■ **LISTED RECORDS**
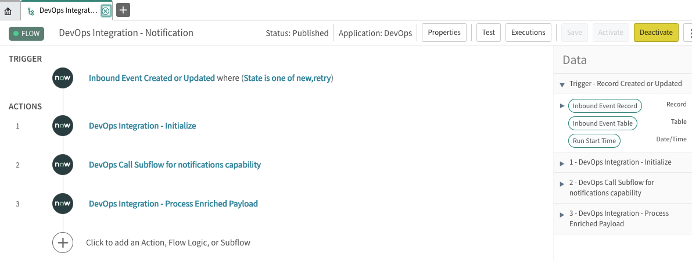Expand 2 - DevOps Call Subflow data section

point(562,183)
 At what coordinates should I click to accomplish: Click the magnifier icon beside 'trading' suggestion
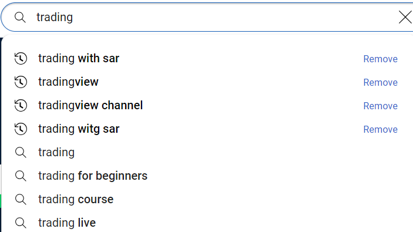tap(21, 153)
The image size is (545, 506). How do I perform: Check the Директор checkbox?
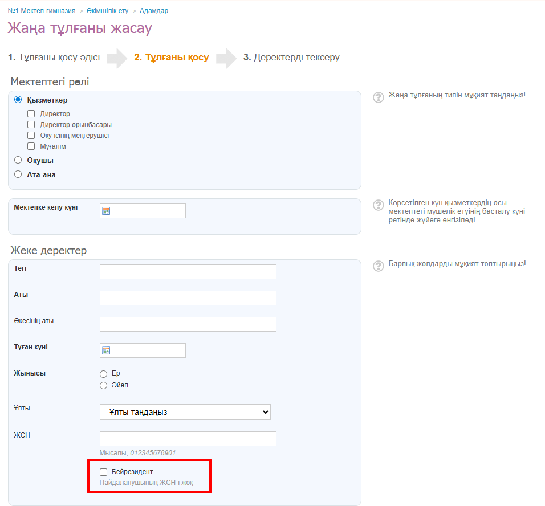31,114
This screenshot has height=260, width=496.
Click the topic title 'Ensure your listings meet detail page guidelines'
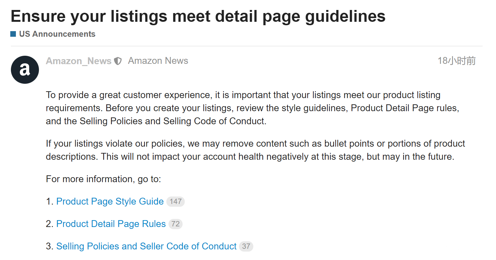pyautogui.click(x=198, y=16)
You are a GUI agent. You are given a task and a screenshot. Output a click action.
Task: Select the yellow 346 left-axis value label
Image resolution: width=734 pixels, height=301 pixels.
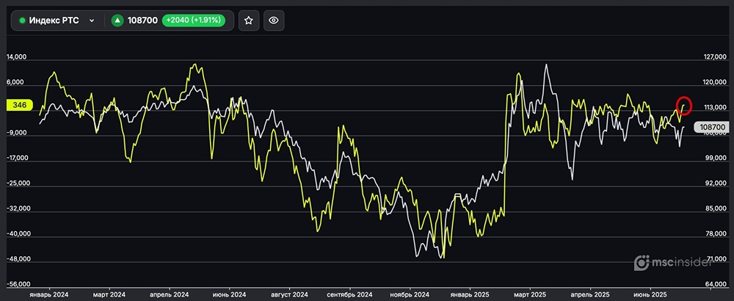(20, 105)
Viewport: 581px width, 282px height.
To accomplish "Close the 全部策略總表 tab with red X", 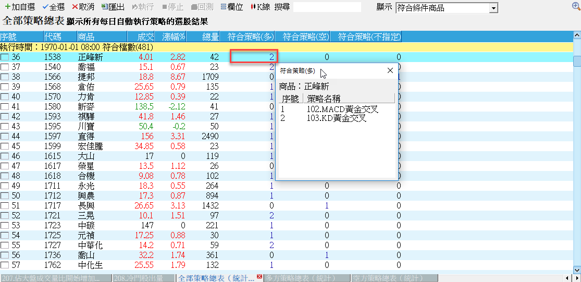I will [259, 277].
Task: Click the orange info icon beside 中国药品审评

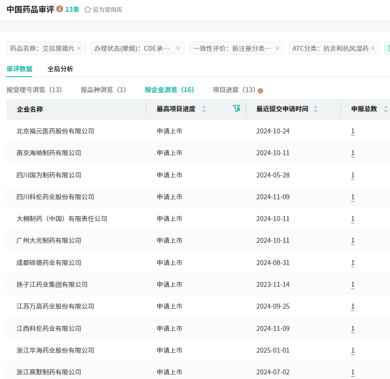Action: (x=60, y=9)
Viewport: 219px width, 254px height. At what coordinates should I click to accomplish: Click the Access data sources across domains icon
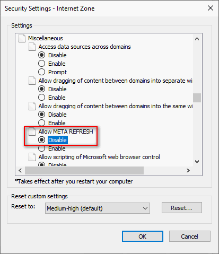point(32,47)
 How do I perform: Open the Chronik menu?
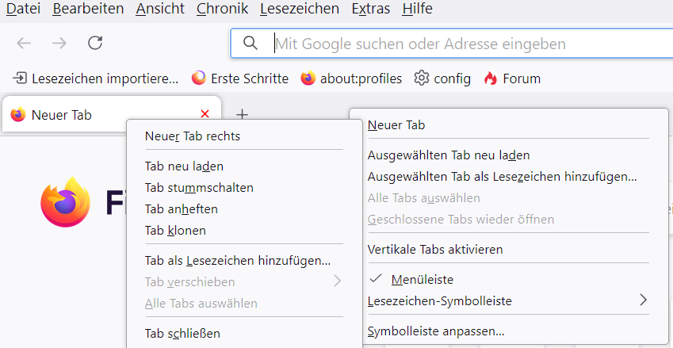point(222,9)
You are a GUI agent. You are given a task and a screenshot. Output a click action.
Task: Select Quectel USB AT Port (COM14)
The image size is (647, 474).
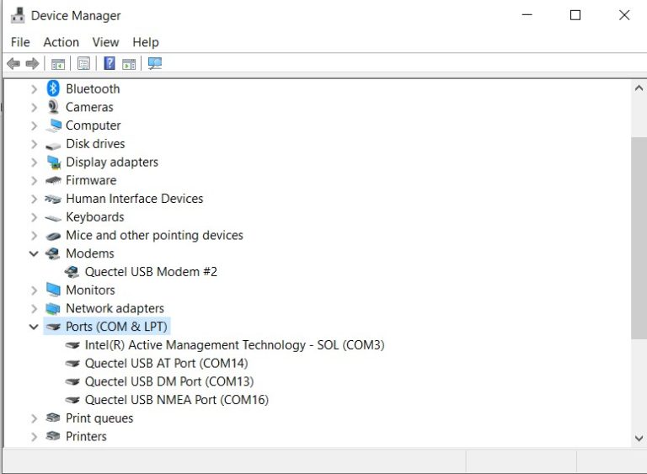point(166,364)
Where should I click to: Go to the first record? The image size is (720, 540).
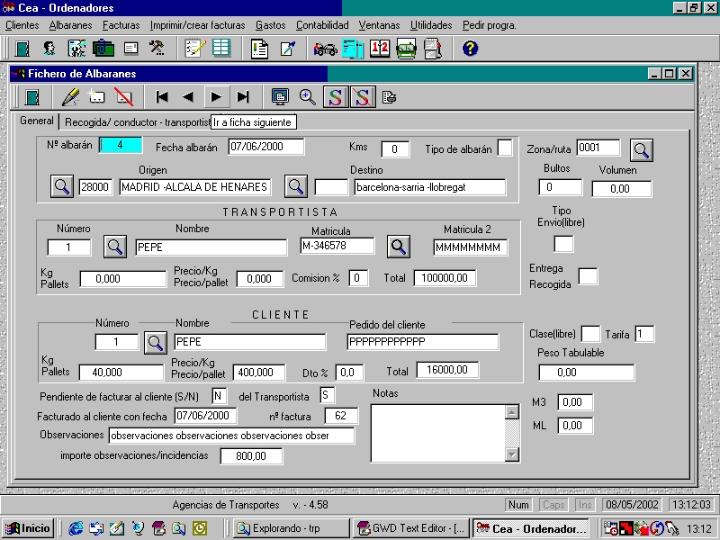point(162,97)
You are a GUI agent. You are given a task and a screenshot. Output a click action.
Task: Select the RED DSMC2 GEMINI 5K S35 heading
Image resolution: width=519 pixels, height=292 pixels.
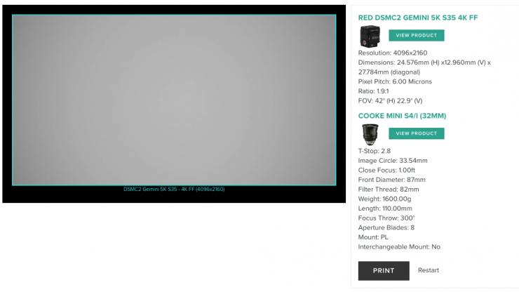pos(417,18)
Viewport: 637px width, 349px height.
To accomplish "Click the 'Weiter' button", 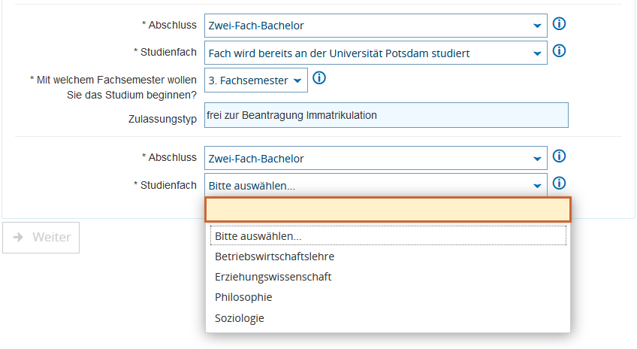I will (41, 238).
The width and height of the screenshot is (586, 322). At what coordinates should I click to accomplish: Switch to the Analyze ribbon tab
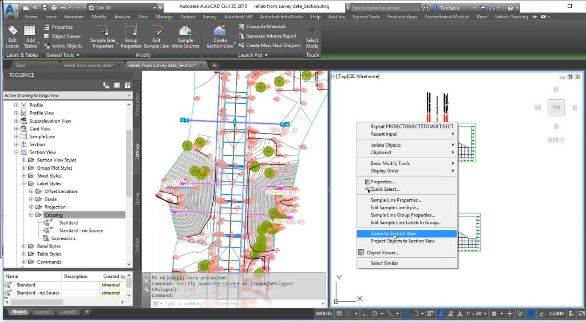[122, 17]
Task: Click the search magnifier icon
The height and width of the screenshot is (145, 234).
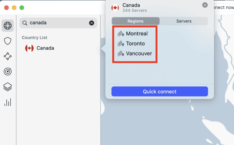Action: tap(25, 23)
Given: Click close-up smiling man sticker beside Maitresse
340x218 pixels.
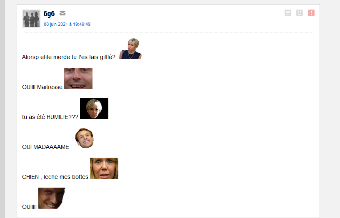Looking at the screenshot, I should tap(78, 78).
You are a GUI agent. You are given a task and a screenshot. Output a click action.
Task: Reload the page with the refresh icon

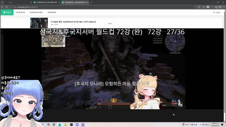point(7,7)
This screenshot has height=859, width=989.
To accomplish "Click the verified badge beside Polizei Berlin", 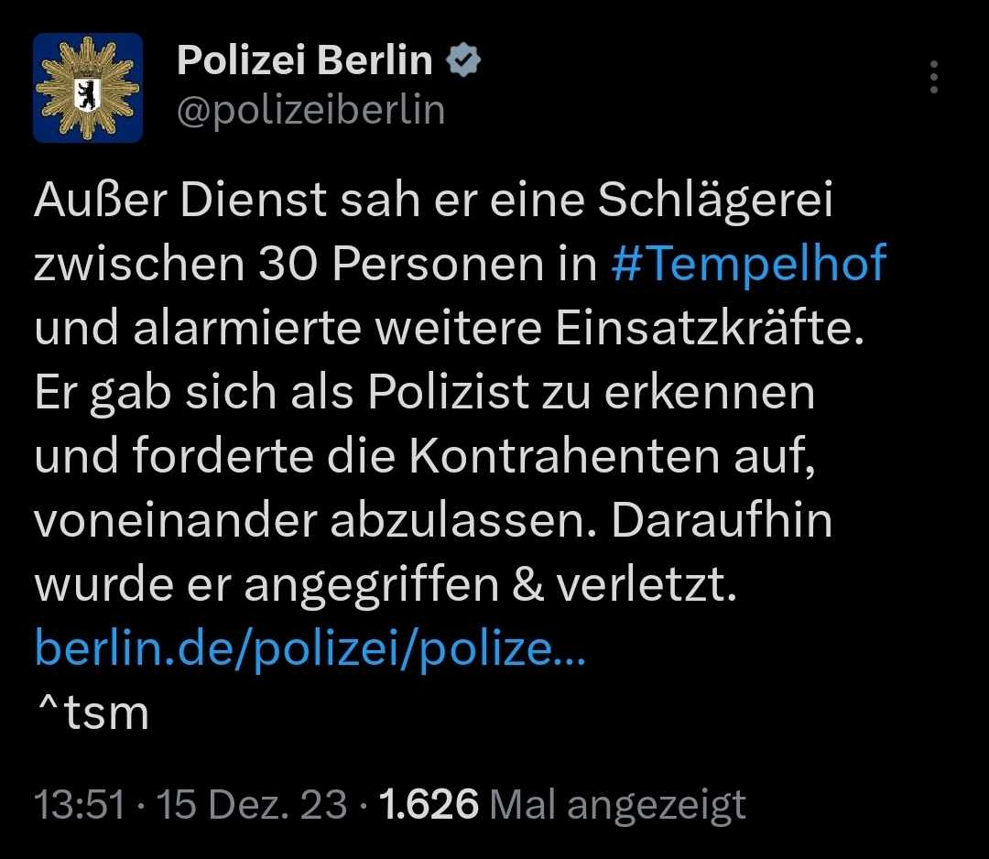I will coord(463,61).
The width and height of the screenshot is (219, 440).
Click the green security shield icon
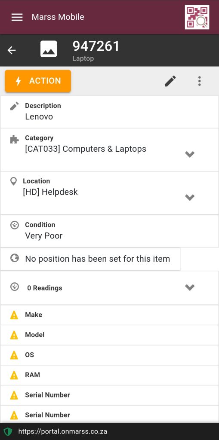click(8, 431)
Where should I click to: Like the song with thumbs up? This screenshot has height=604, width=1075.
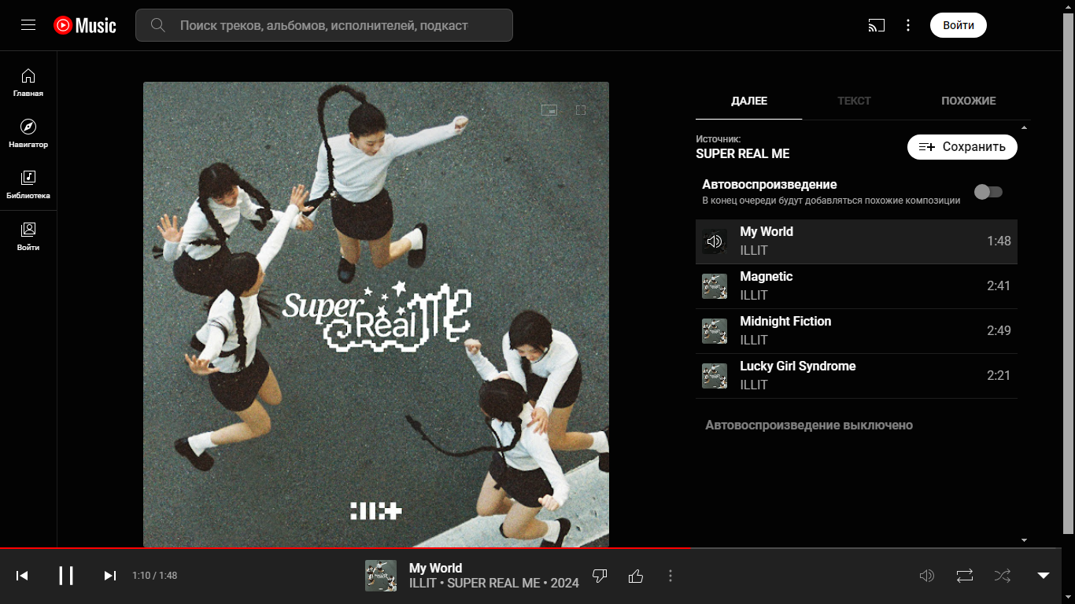point(636,576)
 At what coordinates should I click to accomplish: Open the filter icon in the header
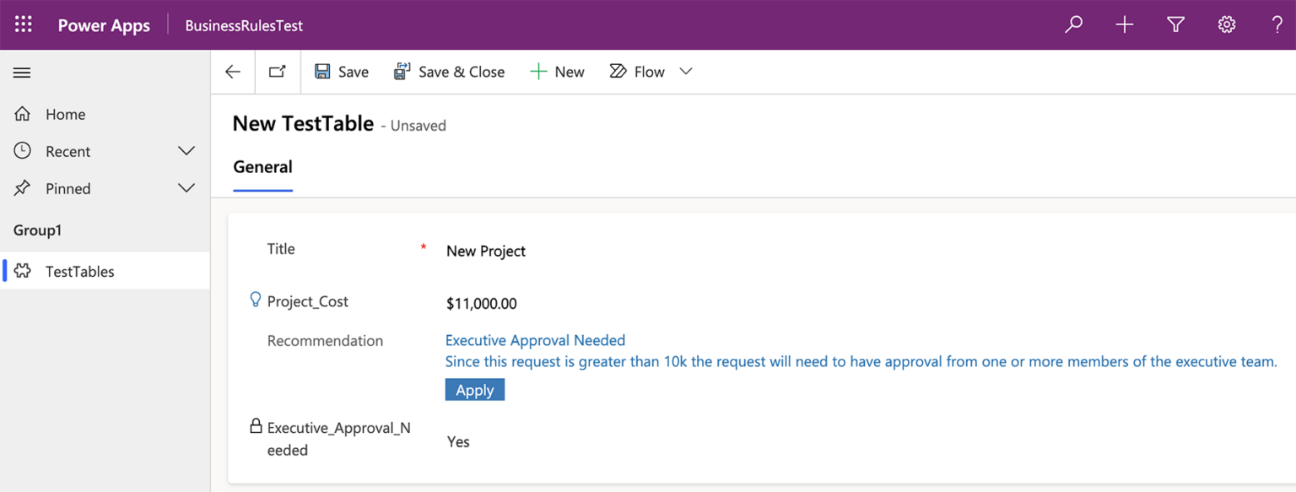1175,24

■ **PROBLEM TO SOLVE**
Say how many lines in the data hold the string "Select", and say nothing else.

■ **SOLVED EXERCISE**
3